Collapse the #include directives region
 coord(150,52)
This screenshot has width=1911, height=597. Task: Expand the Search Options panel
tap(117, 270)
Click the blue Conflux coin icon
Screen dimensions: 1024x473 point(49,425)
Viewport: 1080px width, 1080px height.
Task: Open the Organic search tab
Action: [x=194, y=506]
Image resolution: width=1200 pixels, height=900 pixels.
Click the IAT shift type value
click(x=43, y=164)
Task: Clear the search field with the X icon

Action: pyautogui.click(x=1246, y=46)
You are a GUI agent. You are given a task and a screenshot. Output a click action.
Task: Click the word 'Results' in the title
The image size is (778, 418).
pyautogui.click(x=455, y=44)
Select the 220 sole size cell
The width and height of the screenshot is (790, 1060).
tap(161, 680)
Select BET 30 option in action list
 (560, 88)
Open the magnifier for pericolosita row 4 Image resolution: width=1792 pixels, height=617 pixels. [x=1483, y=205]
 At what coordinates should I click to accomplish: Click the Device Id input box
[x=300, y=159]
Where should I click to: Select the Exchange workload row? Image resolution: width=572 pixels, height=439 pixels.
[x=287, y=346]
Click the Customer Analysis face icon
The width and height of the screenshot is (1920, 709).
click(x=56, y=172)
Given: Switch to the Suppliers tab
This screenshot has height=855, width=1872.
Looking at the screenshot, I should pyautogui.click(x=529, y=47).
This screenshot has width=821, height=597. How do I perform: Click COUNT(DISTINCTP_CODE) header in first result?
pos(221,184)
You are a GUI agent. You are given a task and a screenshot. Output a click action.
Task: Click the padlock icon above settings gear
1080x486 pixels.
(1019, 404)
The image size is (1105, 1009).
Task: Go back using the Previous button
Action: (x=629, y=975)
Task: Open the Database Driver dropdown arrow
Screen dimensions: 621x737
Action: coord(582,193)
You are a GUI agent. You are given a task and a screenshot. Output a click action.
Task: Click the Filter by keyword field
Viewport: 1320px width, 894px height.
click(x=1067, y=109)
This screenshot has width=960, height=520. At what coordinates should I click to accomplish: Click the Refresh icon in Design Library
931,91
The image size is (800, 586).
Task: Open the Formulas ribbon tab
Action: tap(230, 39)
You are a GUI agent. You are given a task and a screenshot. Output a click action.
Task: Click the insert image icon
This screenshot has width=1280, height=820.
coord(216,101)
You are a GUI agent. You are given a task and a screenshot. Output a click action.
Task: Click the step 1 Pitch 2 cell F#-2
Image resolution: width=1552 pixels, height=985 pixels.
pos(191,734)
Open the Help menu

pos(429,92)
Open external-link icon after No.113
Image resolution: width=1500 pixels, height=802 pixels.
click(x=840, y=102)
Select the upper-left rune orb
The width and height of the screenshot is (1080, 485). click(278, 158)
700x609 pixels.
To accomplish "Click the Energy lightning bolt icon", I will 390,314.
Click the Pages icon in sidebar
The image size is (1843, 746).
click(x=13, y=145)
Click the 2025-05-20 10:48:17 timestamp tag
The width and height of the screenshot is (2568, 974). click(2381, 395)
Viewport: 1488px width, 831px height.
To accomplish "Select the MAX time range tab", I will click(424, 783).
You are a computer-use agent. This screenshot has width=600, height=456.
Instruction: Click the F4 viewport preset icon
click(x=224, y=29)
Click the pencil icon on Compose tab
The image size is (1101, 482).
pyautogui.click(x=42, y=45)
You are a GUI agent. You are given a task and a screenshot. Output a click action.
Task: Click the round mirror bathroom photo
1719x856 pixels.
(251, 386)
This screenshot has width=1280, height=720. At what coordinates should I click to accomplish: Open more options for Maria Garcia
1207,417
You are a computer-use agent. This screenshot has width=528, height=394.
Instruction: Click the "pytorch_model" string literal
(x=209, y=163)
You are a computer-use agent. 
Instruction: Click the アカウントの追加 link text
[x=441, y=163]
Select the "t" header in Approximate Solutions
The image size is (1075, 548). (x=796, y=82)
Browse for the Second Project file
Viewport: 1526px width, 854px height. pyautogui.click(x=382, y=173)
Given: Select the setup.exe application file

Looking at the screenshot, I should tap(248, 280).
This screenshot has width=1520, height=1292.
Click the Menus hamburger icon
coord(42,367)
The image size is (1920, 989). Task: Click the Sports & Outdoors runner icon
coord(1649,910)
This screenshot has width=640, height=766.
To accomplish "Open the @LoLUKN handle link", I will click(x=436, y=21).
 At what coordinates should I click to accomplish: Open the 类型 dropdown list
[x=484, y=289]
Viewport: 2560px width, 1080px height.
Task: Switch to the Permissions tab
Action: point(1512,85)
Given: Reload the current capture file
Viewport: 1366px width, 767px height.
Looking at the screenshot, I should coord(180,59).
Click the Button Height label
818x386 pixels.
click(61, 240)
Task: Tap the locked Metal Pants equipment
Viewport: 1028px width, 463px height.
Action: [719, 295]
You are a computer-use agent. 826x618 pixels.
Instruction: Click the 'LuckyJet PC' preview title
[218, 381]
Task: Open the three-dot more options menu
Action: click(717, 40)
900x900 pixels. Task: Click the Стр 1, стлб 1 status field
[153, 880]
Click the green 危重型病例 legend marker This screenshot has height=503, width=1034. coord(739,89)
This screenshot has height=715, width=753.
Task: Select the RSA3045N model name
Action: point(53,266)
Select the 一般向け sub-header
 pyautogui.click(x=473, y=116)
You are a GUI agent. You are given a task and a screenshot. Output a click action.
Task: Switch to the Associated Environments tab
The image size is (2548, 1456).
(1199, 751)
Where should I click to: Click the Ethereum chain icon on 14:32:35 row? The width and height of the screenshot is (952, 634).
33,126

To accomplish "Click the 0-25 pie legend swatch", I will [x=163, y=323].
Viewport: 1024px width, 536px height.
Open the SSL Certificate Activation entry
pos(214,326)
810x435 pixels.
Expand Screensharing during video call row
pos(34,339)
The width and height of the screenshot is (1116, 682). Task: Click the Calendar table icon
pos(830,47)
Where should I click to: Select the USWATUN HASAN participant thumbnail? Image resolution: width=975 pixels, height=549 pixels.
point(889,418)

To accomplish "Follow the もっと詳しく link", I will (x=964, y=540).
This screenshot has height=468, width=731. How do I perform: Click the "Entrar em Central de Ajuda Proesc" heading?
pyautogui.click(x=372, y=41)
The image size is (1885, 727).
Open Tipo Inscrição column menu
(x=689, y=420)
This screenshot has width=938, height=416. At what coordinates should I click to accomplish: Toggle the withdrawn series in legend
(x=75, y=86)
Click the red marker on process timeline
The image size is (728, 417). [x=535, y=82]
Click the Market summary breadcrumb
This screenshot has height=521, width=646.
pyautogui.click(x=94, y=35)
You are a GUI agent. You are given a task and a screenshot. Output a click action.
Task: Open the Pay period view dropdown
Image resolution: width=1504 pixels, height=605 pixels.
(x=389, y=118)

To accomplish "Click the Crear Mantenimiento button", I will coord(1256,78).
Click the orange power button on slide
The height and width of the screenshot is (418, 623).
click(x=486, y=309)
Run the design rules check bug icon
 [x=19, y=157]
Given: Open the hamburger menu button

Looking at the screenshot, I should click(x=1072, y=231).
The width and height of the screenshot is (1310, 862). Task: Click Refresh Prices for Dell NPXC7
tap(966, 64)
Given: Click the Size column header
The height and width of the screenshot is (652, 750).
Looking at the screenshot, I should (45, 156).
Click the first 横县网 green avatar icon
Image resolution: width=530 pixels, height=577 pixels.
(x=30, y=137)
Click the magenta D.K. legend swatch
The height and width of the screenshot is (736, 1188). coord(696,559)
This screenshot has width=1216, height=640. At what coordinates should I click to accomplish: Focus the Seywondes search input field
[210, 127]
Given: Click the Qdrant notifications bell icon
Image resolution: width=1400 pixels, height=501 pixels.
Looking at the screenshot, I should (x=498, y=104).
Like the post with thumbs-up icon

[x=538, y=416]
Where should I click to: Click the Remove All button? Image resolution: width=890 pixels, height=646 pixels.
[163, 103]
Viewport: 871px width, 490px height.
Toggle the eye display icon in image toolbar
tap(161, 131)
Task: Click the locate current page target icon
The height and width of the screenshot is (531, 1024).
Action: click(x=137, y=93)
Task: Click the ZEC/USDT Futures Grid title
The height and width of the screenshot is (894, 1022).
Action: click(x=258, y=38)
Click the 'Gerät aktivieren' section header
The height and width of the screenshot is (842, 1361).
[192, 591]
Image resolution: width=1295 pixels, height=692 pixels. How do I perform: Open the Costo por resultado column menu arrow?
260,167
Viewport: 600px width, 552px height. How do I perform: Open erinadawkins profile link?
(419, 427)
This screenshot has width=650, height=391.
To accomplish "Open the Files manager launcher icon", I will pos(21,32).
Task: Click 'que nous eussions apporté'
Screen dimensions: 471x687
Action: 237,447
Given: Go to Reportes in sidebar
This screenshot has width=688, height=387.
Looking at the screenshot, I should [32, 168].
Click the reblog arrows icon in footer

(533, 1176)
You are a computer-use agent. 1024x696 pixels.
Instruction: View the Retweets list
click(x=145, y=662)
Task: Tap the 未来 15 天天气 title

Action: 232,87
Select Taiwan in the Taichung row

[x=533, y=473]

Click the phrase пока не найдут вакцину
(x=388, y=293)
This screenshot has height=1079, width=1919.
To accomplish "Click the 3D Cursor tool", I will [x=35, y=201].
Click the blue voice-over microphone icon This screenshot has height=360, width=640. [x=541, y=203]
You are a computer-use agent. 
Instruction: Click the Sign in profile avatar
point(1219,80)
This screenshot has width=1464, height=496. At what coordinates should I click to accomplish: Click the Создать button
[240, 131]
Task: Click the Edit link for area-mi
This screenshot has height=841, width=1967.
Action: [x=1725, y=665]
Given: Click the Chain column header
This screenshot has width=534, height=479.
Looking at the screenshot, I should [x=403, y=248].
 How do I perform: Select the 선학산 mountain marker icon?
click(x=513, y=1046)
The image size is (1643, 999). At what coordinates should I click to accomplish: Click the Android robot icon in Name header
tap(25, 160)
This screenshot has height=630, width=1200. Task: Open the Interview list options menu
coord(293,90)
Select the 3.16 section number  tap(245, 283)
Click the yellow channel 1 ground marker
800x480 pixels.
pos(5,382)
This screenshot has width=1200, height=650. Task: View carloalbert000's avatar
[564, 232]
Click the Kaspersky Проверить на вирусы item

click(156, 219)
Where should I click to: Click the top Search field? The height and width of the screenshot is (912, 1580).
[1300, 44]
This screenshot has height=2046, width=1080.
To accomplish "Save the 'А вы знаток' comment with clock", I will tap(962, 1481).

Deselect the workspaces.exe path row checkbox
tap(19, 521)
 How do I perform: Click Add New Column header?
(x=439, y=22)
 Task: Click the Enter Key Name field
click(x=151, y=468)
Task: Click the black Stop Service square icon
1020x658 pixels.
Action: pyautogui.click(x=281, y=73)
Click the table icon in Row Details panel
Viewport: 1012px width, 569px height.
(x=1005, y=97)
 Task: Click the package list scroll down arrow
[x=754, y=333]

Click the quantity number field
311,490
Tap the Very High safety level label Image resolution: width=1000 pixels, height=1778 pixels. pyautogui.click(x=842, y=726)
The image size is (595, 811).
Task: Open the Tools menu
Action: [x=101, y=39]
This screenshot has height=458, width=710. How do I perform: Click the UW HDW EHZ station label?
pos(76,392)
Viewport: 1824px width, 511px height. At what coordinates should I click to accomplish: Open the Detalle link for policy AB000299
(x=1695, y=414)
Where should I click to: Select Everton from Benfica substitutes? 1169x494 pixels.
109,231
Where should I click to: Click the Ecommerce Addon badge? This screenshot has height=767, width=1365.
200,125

--------------------

Taking the material above, extract exactly and only the lines from the line with "This screenshot has width=650, height=391." to the line with "Given: Go to Reportes in sidebar", inclusive of both.

This screenshot has width=650, height=391.
To accomplish "Open the Files manager launcher icon", I will pos(21,32).
Task: Click 'que nous eussions apporté'
Screen dimensions: 471x687
Action: 237,447
Given: Go to Reportes in sidebar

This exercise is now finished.